L’effet stimulateur du cannabis sur l’appétit est connu depuis longtemps. Ainsi, le pionnier des recherches sur l’usage médical du cannabis, l’écossais Sir W. O’Shaugnessy, a décrit « une augmentation spectaculaire de l’appétit » dans un ouvrage publié entre 1838 et 1840, comme un effet secondaire chez l’ensemble des patients ayant reçu un traitement à base de teinture de cannabis. Quant aux effets du cannabis dans le traitement des troubles gastro-intestinaux, ils ont été résumés en 1890 par le médecin français, le Dr G. See : « Le cannabis offre un effet constant de suppresseur de la douleur et de la reprise de l’appétit, peu importe la cause des troubles ».

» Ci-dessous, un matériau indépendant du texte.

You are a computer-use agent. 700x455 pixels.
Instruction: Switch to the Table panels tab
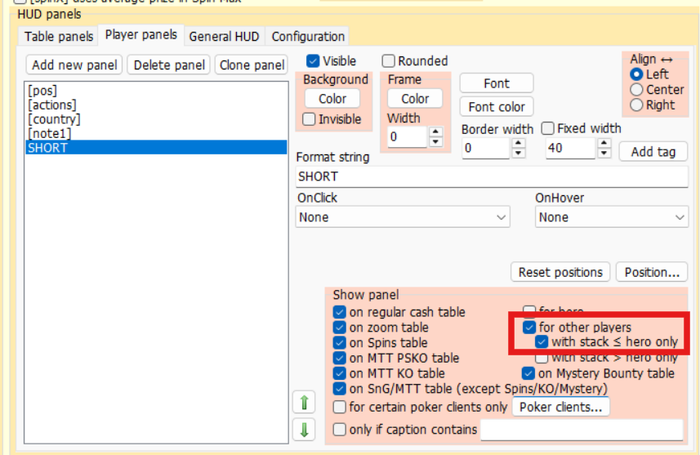tap(60, 37)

Au début des années soixante-dix, les recherches sur les effets du cannabis se sont amplifiées en raison du phénomène croissant de consommation de cannabis parmi les adolescents et les jeunes adultes. Quelques-unes de ces études ont révélé également l’effet stimulateur sur l’appétit du cannabis et les chercheurs se sont mis à en rechercher les causes. Une étude a été réalisée sur l’action du cannabis sur la prise de poids et sur l’assimilation des calories chez deux types de consommateurs de cannabis, des consommateurs réguliers et des consommateurs occasionnels (Greenberg, 1976). Au sein des deux groupes, les observations ont révélé une prise de poids chez tous les sujets, notamment au cours des cinq premiers jours d’observation, sur une durée totale de vingt-et-un jours. Lors d’une étude menée sur vingt-cinq jours, une autre équipe de recherche a rapporté une meilleure assimilation des calories chez les consommateurs de cannabis, surtout lorsqu’ils prenaient de petites collations entre les repas et que les sujets se trouvaient dans un contexte social favorisant la consommation de cigarettes de cannabis.
Par ailleurs, de nombreux témoignages de consommateurs de cannabis soulignent que le goût des aliments et des boissons est meilleur sous l’influence du cannabis et que même la nourriture de tous les jours peut se transformer en véritable délice culinaire.
Certains auteurs pensaient que le THC du cannabis était à l’origine d’une baisse du taux de glycémie stimulant ainsi l’appétit. Une étude conduite il y a plus de cinquante ans auprès de 62 volontaires, a montré que le cannabis n’influençait pas de manière significative, le taux de glycémie (Allentuck, 1944). Parmi les personnes testées, 18 personnes n’ont enregistré qu’une faible baisse du taux de glycémie, 36 une légère augmentation et 8 autres aucune variation. Par conséquent, le mécanisme par lequel le cannabis augmente l’appétit n’est pas encore connu avec certitude. Il est néanmoins probable que le THC agisse au niveau des centres nerveux régulant le sentiment de faim et de satiété.
Une telle stimulation de l’appétit peut aussi être utilisée dans le traitement de diverses maladies. Dans le cas de cancers avancés, les besoins énergétiques, tout comme les exigences métaboliques, augmentés par la croissance des tumeurs, sont épuisants pour l’organisme. Les malades du sida souffrent plutôt d’un manque d’appétit qui est à l’origine de l’important amaigrissement. On parle alors du syndrome d’amaigrissement lié au sida, ou Aids-Wasting-Syndrom. Chez ces mêmes malades, on pourra également rechercher l’effet calmant exercé par le THC sur les nausées et les vomissements.